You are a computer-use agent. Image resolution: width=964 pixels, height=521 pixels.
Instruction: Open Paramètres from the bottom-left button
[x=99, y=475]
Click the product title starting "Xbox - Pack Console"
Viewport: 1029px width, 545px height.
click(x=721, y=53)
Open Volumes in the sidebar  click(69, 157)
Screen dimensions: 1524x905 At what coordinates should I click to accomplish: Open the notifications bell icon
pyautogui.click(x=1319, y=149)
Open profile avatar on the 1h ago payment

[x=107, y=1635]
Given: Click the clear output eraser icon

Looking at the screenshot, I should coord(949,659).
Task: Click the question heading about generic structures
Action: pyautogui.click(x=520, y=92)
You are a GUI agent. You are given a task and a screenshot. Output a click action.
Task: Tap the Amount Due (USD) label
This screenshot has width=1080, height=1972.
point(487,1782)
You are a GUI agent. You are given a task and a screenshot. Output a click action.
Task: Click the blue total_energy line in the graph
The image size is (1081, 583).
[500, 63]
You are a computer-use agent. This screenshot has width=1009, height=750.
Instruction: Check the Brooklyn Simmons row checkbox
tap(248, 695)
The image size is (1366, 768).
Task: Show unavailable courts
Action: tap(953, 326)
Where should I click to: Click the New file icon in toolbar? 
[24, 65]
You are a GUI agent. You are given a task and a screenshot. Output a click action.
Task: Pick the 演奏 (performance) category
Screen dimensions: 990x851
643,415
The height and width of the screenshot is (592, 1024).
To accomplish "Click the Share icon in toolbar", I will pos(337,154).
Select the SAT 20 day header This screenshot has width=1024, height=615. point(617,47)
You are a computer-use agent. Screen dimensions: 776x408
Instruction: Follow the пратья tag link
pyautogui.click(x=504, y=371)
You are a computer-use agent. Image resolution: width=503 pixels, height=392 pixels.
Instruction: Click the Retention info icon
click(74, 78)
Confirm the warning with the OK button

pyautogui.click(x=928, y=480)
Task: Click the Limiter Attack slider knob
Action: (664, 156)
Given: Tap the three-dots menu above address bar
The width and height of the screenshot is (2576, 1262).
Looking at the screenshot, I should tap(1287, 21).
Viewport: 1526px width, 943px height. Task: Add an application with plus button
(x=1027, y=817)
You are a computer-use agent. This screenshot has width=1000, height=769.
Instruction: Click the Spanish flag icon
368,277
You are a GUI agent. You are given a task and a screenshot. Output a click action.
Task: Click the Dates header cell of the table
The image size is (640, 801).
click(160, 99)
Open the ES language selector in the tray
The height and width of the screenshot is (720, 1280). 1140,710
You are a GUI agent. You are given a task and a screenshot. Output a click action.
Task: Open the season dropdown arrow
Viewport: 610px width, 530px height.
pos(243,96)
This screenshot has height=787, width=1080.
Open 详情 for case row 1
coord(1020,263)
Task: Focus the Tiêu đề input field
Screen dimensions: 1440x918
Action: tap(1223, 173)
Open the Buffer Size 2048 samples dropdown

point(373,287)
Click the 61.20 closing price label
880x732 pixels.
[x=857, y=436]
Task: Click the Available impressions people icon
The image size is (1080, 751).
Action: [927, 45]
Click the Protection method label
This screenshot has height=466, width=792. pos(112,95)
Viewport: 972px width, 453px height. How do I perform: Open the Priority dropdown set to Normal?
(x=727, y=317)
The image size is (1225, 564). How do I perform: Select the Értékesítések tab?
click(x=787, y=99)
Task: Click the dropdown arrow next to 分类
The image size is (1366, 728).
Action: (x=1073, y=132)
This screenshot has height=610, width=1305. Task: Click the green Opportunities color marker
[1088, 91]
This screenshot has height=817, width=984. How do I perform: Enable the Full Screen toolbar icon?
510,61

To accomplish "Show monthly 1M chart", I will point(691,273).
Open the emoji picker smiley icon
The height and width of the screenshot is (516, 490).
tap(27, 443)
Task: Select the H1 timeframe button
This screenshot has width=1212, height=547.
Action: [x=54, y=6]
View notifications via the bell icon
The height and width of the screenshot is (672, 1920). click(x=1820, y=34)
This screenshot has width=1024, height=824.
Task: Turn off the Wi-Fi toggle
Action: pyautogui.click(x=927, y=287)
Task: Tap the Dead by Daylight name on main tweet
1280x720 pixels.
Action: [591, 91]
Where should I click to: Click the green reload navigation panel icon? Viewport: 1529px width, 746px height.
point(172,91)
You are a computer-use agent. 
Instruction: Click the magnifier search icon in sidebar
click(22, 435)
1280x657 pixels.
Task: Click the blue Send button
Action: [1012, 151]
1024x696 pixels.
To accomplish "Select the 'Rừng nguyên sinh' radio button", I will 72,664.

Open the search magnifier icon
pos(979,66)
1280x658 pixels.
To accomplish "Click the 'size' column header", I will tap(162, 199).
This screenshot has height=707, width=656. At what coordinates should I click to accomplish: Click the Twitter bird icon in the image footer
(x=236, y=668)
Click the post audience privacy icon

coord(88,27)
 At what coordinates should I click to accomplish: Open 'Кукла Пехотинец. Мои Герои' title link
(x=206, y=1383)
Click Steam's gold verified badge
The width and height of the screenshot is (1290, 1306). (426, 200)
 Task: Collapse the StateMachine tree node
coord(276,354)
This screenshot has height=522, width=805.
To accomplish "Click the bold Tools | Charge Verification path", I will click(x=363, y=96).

········

> **Exercise details**: Show the data once more, exactly as it was written.

> **Answer section**:
You are a computer-use agent. Image resolution: width=964 pixels, height=521 pixels.
Instruction: Open Paramètres from the bottom-left button
[x=99, y=475]
Click the product title starting "Xbox - Pack Console"
Viewport: 1029px width, 545px height.
click(x=721, y=53)
Open Volumes in the sidebar  click(69, 157)
Screen dimensions: 1524x905 At what coordinates should I click to accomplish: Open the notifications bell icon
pyautogui.click(x=1319, y=149)
Open profile avatar on the 1h ago payment

[x=107, y=1635]
Given: Click the clear output eraser icon

Looking at the screenshot, I should coord(949,659).
Task: Click the question heading about generic structures
Action: pyautogui.click(x=520, y=92)
You are a GUI agent. You are given a task and a screenshot. Output a click action.
Task: Tap the Amount Due (USD) label
This screenshot has width=1080, height=1972.
point(487,1782)
You are a GUI agent. You are given a task and a screenshot. Output a click action.
Task: Click the blue total_energy line in the graph
The image size is (1081, 583).
[500, 63]
You are a computer-use agent. This screenshot has width=1009, height=750.
Instruction: Check the Brooklyn Simmons row checkbox
tap(248, 695)
The image size is (1366, 768).
Task: Show unavailable courts
Action: tap(953, 326)
Where should I click to: Click the New file icon in toolbar? 
[24, 65]
You are a GUI agent. You are given a task and a screenshot. Output a click action.
Task: Pick the 演奏 (performance) category
Screen dimensions: 990x851
643,415
The height and width of the screenshot is (592, 1024).
To accomplish "Click the Share icon in toolbar", I will pos(337,154).
Select the SAT 20 day header This screenshot has width=1024, height=615. point(617,47)
You are a computer-use agent. Screen dimensions: 776x408
Instruction: Follow the пратья tag link
pyautogui.click(x=504, y=371)
You are a computer-use agent. Image resolution: width=503 pixels, height=392 pixels.
Instruction: Click the Retention info icon
click(74, 78)
Confirm the warning with the OK button

pyautogui.click(x=928, y=480)
Task: Click the Limiter Attack slider knob
Action: (664, 156)
Given: Tap the three-dots menu above address bar
The width and height of the screenshot is (2576, 1262).
Looking at the screenshot, I should tap(1287, 21).
Viewport: 1526px width, 943px height. Task: Add an application with plus button
(x=1027, y=817)
You are a computer-use agent. This screenshot has width=1000, height=769.
Instruction: Click the Spanish flag icon
368,277
You are a GUI agent. You are given a task and a screenshot. Output a click action.
Task: Click the Dates header cell of the table
The image size is (640, 801).
click(160, 99)
Open the ES language selector in the tray
The height and width of the screenshot is (720, 1280). 1140,710
You are a GUI agent. You are given a task and a screenshot. Output a click action.
Task: Open the season dropdown arrow
Viewport: 610px width, 530px height.
pos(243,96)
This screenshot has height=787, width=1080.
Open 详情 for case row 1
coord(1020,263)
Task: Focus the Tiêu đề input field
Screen dimensions: 1440x918
Action: tap(1223, 173)
Open the Buffer Size 2048 samples dropdown

point(373,287)
Click the 61.20 closing price label
880x732 pixels.
[x=857, y=436]
Task: Click the Available impressions people icon
The image size is (1080, 751).
Action: [927, 45]
Click the Protection method label
This screenshot has height=466, width=792. pos(112,95)
Viewport: 972px width, 453px height. How do I perform: Open the Priority dropdown set to Normal?
(x=727, y=317)
The image size is (1225, 564). How do I perform: Select the Értékesítések tab?
click(x=787, y=99)
Task: Click the dropdown arrow next to 分类
The image size is (1366, 728).
Action: (x=1073, y=132)
This screenshot has height=610, width=1305. Task: Click the green Opportunities color marker
[1088, 91]
This screenshot has height=817, width=984. How do I perform: Enable the Full Screen toolbar icon?
510,61

To accomplish "Show monthly 1M chart", I will point(691,273).
Open the emoji picker smiley icon
The height and width of the screenshot is (516, 490).
tap(27, 443)
Task: Select the H1 timeframe button
This screenshot has width=1212, height=547.
Action: [x=54, y=6]
View notifications via the bell icon
The height and width of the screenshot is (672, 1920). click(x=1820, y=34)
This screenshot has width=1024, height=824.
Task: Turn off the Wi-Fi toggle
Action: pyautogui.click(x=927, y=287)
Task: Tap the Dead by Daylight name on main tweet
1280x720 pixels.
Action: [591, 91]
Where should I click to: Click the green reload navigation panel icon? Viewport: 1529px width, 746px height.
point(172,91)
You are a computer-use agent. 
Instruction: Click the magnifier search icon in sidebar
click(22, 435)
1280x657 pixels.
Task: Click the blue Send button
Action: [1012, 151]
1024x696 pixels.
To accomplish "Select the 'Rừng nguyên sinh' radio button", I will 72,664.

Open the search magnifier icon
pos(979,66)
1280x658 pixels.
To accomplish "Click the 'size' column header", I will tap(162, 199).
This screenshot has height=707, width=656. At what coordinates should I click to accomplish: Click the Twitter bird icon in the image footer
(x=236, y=668)
Click the post audience privacy icon

coord(88,27)
 At what coordinates should I click to accomplish: Open 'Кукла Пехотинец. Мои Герои' title link
(x=206, y=1383)
Click Steam's gold verified badge
The width and height of the screenshot is (1290, 1306). (426, 200)
 Task: Collapse the StateMachine tree node
coord(276,354)
This screenshot has height=522, width=805.
To accomplish "Click the bold Tools | Charge Verification path", I will click(x=363, y=96).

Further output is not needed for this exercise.